Fossils and Faith: Understanding Torah and Science
Harbin, Michael A., Journal of the Evangelical Theological Society
Fossils and Faith: Understanding Torah and Science. By Nathan Aviezer. Hoboken: KTAV, 2001, 270 pp., $24.95.
Although it seems to be just another entry in the burgeoning science-and-religion genre, Aviezer's book has an interesting twist. It is written by an observant Jew, as indicated by the sub-title: "Understanding Torah and Science." Although not well known in evangelical circles, Aviezer (formerly Wiser) had a previous work In the Beginning, a best-seller which has been translated into 9 languages. At the same time, it is interesting that Aviezer seems unfamiliar with evangelical works in this area. He notes Ian Barbour, Arthur Peacocke, and John Polkinghorne, but does not mention writers like Hugh Ross. Yet in many respects, I find somewhat of a similarity. Both have clear writing styles and are easy to follow. Both address complex issues in a straightforward manner. Both stress the importance of faith in God as a means of comprehending the physical universe.
While the book addresses science and faith, the emphasis is on the question of biological origins, especially of man. It is divided into three major sections entitled: "Faith," "On Science and the Bible" (i.e. our OT), and "Fossils." In the process, he addresses a variety of issues, including "The Anthropic Principle," "Proofs for the Existence of God," "Chaos, Rain, and the Bible," "The Spread of Languages and the Tower of Babel," and "Life on Mars?"

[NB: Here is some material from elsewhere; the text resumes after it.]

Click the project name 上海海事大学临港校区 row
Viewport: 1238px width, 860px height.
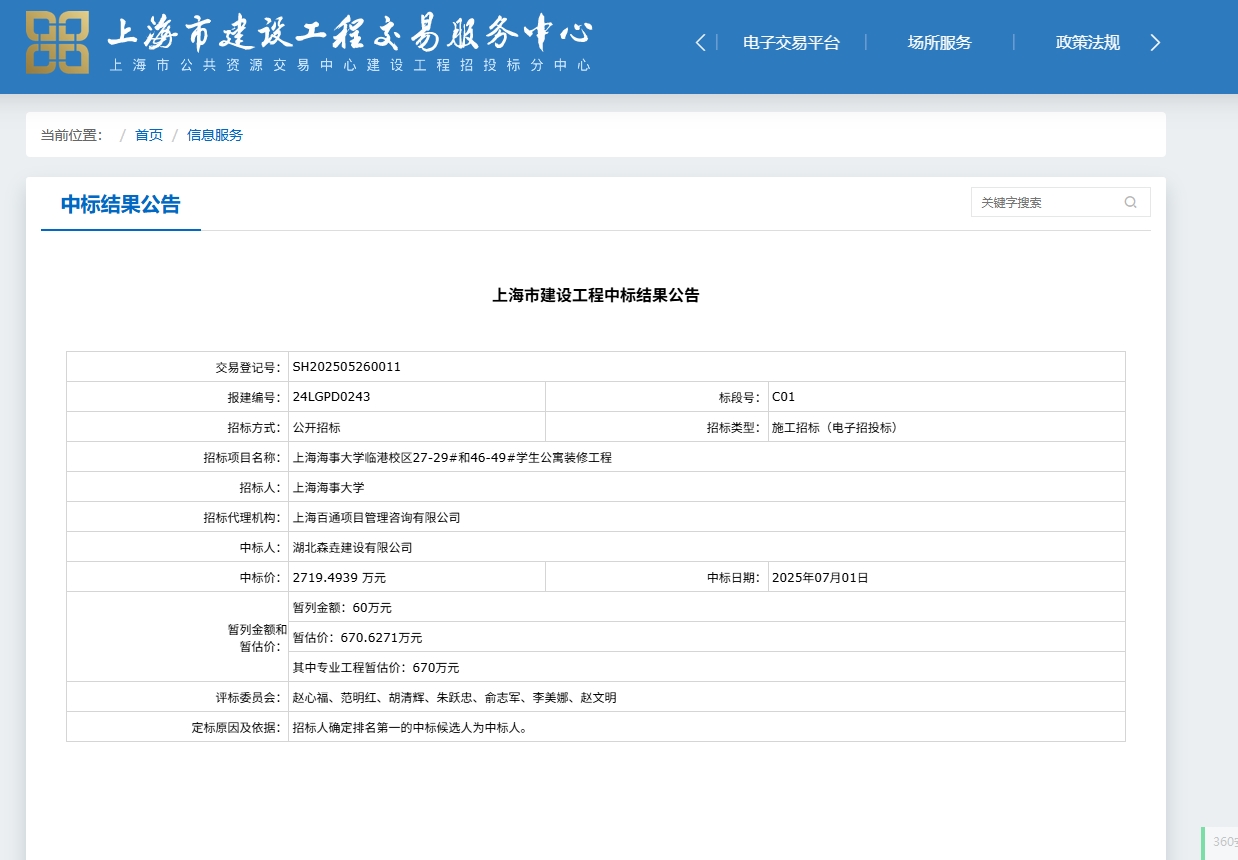point(450,457)
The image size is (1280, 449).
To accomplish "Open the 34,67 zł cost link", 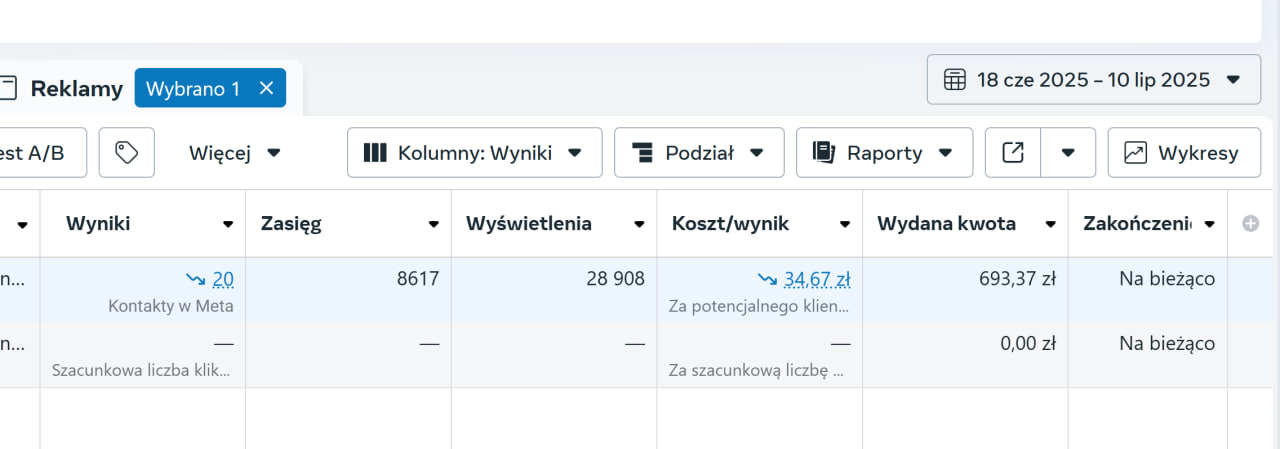I will tap(817, 279).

For those who have read a lot on the topic, there is little new, as might be expected in a basic overview. Still, there are several areas of interest.

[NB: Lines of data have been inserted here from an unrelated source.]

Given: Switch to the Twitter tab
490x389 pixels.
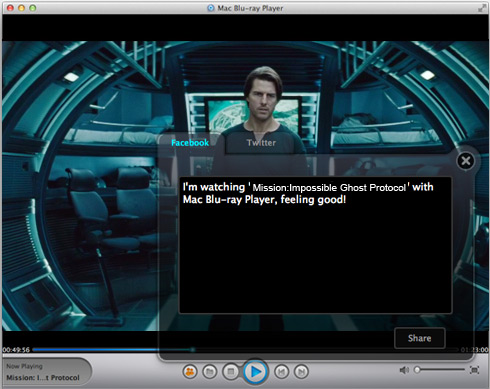Looking at the screenshot, I should [x=261, y=143].
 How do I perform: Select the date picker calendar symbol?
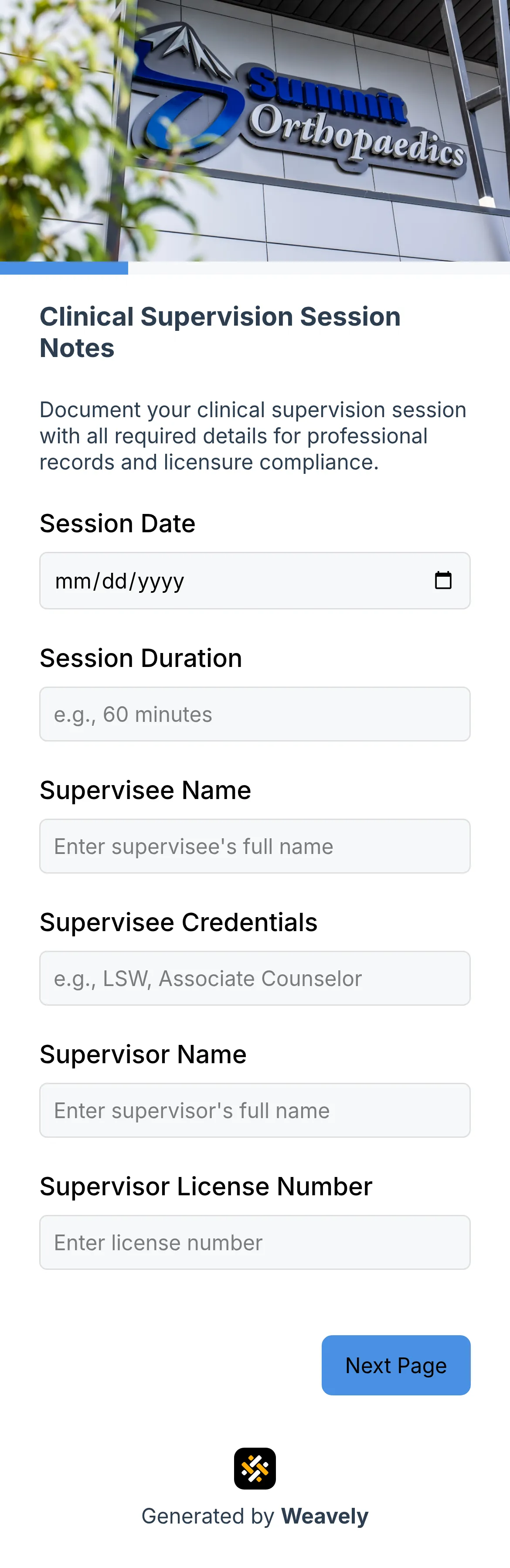444,581
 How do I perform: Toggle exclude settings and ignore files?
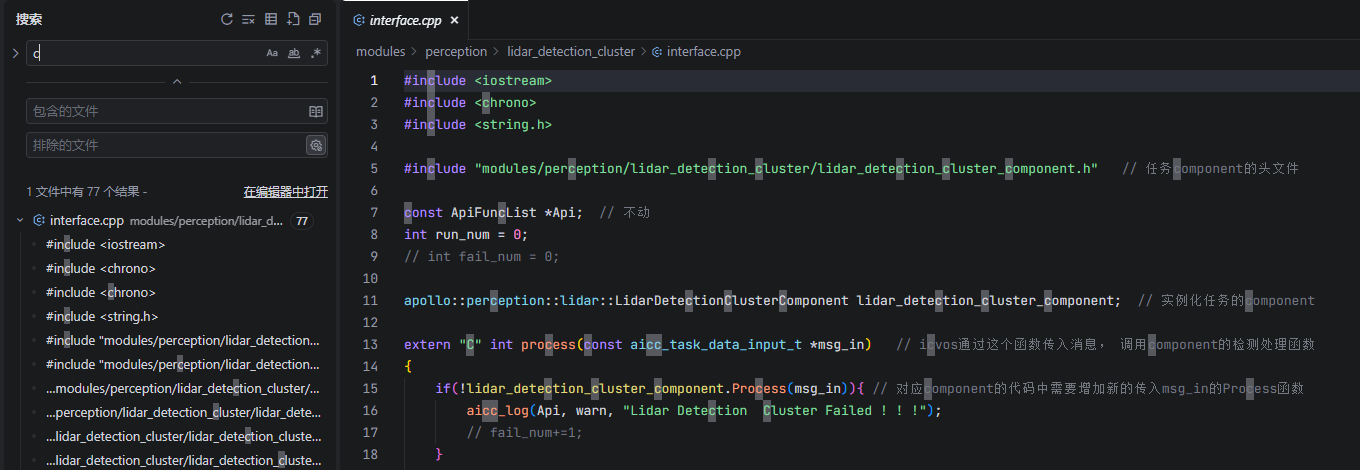pos(316,145)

In the chapter "The Age of the Universe," Aviezer points out that the age of the universe, the age of the earth, and the age of humanity are separate questions. he repudiates any attempt to correlate a 6000-year-old universe (based on the Jewish calendar) with the scientific data. He opts for a metaphorical understanding of Genesis 1, dismissing any other possibility. I was surprised that he never addresses the work of Gerald Schroeder (Genesis and the Big Bang  and The Science of God , a Jewish physicist who argues that the dates can be reconciled without opting for a metaphorical understanding of Genesis. Interestingly, Aviezer argues for a "creation" of man about 10,000 years ago. He argues that the creation of "man" is not the making of a new species, but a result of "sudden and radical changes in human behavior" (p. 41), i.e. the Neolithic Revolution.
In the chapter "Miracles: Natural and Supernatural," Aviezer argues for miracles, stating that one "may not believe . …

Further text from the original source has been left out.